DOCUMENT.
[start]
It is favorable when the holder, while still closed, is filled with an inert gas,, for example a rare gas, with a filling pressure of between approximately 1 hPa and approximately 100 hPa. Leaky holders can be readily identified in that the holders are made to pass through a high-frequency inductive field. Undamaged holders, unlike leaky ones, will show a clearly visible disturbance (induction peak) while passing the field, following which the leaky holders can be removed from the production process by automatic detection means.
The holder is preferably colored as a result of the reduction of the lead oxide. The following colors on a gradual color scale are obtained in that the degree of reduction of the lead oxide to lead is made to vary: clear transparent (colorless), pale brown, brown, dark brown, and black. Such colors may be obtained through a suitable choice of the reduction conditions and/or through the use of suitable variations in the period over which the holder is reduced.
The lead oxide may be reduced by means of a heat treatment in an atmosphere comprising hydrogen. The heat treatment takes place preferably at temperatures between 450° C. and 500° C. and in a reducing atmosphere which comprises hydrogen (H2) and nitrogen (N2).
[end]
MATERIAL PROVIDED.
[start]
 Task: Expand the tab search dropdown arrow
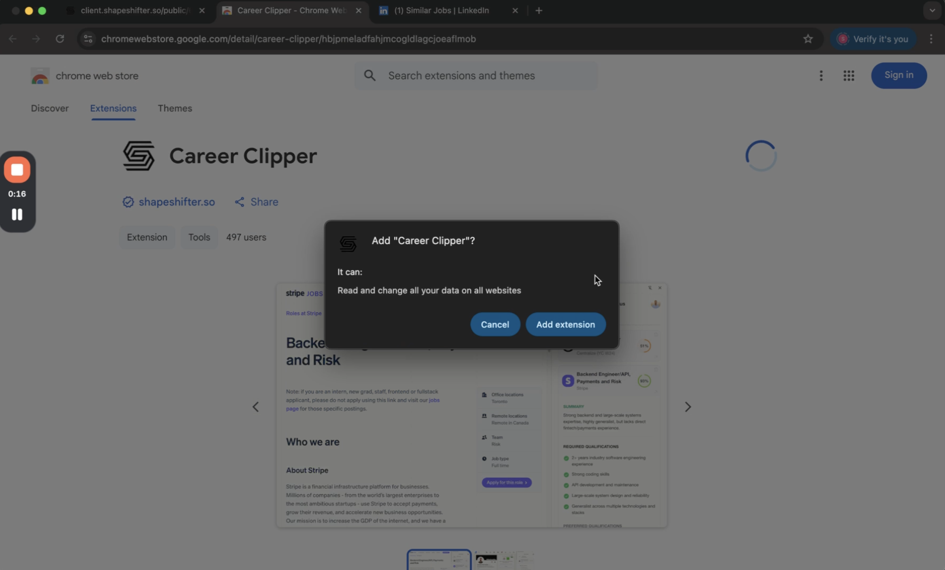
[end]
REQUIRED TASK 1. According to the passage about the holder, within what temperature range does the heat treatment preferably take place?
REQUIRED TASK 2. In the passage about the holder, rewrite the section starting at "The lead oxide may" and ending at "and nitrogen (N2).", substituting "thermal treatment" for "heat treatment".
REQUIRED TASK 3. Extend the passage about the holder with a few sentences that follow on from its final one.

WRITTEN RESPONSE 1. Between 450° C. and 500° C.

WRITTEN RESPONSE 2.
The lead oxide may be reduced by means of a thermal treatment in an atmosphere comprising hydrogen. The thermal treatment takes place preferably at temperatures between 450° C. and 500° C. and in a reducing atmosphere which comprises hydrogen (H2) and nitrogen (N2).

WRITTEN RESPONSE 3.
The lead oxide is preferably reduced mainly at an outer surface of the holder. The desired coloring of the holder is thus quickly obtained, said coloring being indicative of the quantity of mercury present in the holder. Since the major portion of the holder material consists of a glass comprising lead oxide in non-reduced form, a glass holder is obtained which for the remaining part has the desired properties (i.e. as regards the strength and stability of the glass envelope of the holder).
A low-pressure mercury vapor discharge lamp is thus obtained in a simple manner by the above method, which lamp can be manufactured in a comparatively simple manner by the method according to the invention.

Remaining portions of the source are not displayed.